The Scoop: The early portion of the 2023 season is the perfect encapsulation of Burdick. He has big-time power (his four home runs leave him tied for first place in the International League) but also big-time swing-and-miss. His 15 strikeouts are tied with former Marlins teammate Kam Misner for second in the International League. Until and unless he can make more contact, he’s likely an up-and-down outfielder. (JN)

10. Ty Madden, RHP, Tigers
Team: Double-A Erie (Eastern)
Age: 23

Why He’s Here: 0-0, 0.00, 1 GS, 4 IP, 0 H, 0 R, 1 BB, 10 SO.

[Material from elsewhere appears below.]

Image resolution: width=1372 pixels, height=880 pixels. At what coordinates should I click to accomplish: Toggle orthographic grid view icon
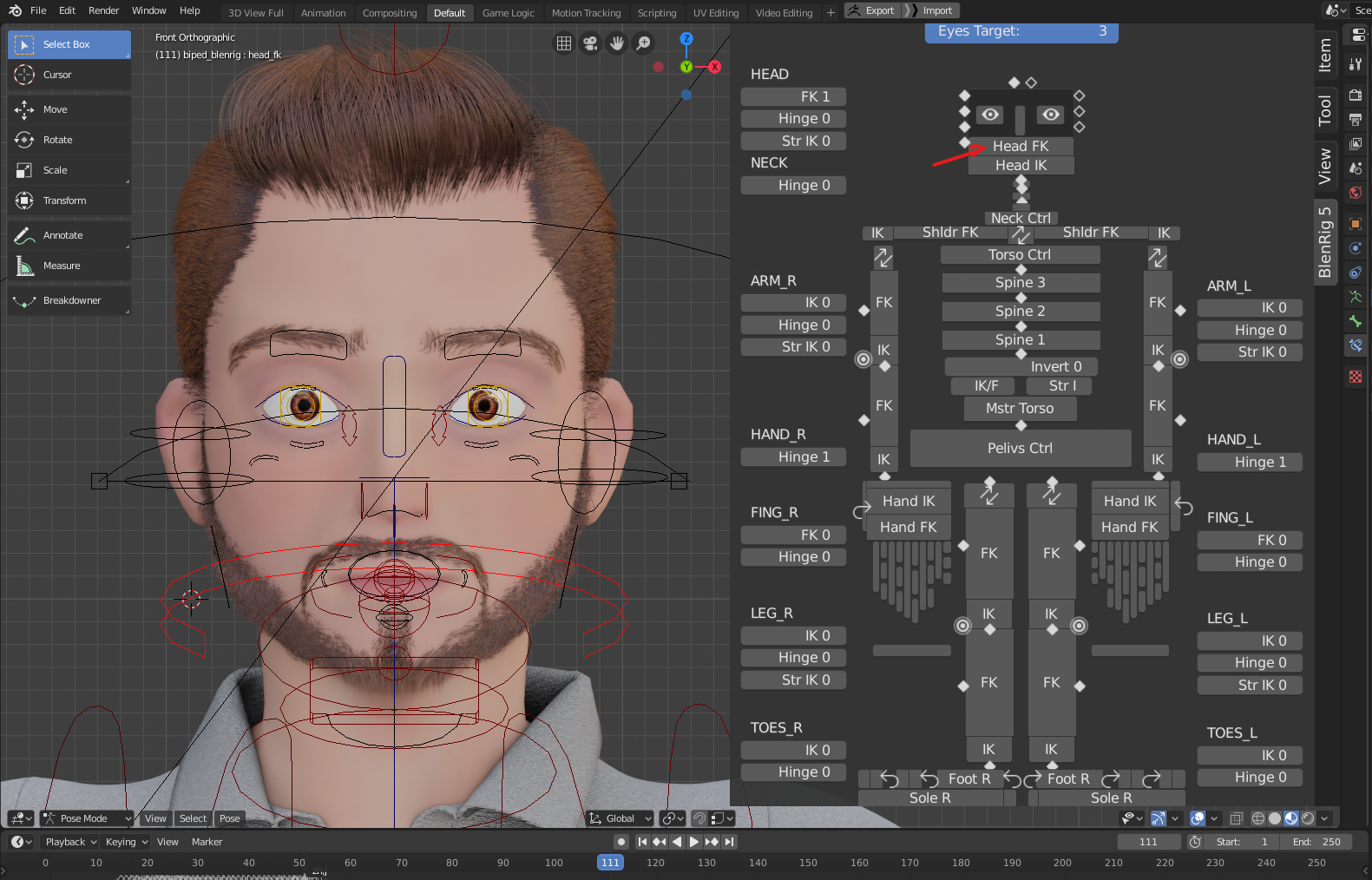564,43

The Scoop: When Madden gets an offseason to work, you can expect him to return for the next season an improved pitcher. After the 2021 season, he reworked his release point to get better movement on his fastball and improved deception. This year, he’s throwing even harder, with a mid-90s fastball that touched 98-99 in his first start, according to the Erie broadcast. Madden struck out 10 of the 13 batters he faced, and didn’t pick up an out on anything other than a strikeout until the third out in the third, when Petey Halpin popped out. His lone blemish was a Raynel Delgado walk. (JC)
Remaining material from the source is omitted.